• The problem: Among the following entries, count the lines that contain "agent" and report only the result.

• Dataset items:
○ ○ ○ ○ ○
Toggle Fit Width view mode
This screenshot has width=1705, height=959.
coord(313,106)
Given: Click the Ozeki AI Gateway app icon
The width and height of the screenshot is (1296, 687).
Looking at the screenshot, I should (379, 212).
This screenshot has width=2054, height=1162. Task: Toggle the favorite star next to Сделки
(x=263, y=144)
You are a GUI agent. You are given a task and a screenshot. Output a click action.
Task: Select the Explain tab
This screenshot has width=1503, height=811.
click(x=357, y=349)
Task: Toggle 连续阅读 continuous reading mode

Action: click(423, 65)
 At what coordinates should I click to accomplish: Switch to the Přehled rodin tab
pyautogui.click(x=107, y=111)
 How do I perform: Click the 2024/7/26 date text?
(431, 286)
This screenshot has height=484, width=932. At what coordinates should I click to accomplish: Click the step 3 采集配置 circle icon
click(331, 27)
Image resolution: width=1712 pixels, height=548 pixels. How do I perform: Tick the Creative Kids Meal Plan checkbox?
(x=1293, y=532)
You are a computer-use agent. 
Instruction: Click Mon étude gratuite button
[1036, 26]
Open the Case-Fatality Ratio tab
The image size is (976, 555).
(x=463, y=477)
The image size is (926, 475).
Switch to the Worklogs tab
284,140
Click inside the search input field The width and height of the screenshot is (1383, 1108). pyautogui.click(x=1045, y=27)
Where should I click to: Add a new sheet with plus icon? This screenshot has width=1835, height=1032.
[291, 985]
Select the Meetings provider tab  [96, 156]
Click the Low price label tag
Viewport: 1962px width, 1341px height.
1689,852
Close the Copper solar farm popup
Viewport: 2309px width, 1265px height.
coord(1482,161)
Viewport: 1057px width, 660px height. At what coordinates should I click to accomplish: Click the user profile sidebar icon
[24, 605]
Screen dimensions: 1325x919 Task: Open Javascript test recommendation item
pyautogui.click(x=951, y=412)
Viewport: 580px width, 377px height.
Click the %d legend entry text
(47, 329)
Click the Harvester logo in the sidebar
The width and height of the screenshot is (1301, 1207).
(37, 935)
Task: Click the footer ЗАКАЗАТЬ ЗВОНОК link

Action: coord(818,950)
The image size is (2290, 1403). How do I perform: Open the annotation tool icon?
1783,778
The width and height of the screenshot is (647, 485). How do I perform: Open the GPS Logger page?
○ ○ ○ ○ ○
• Response below: 2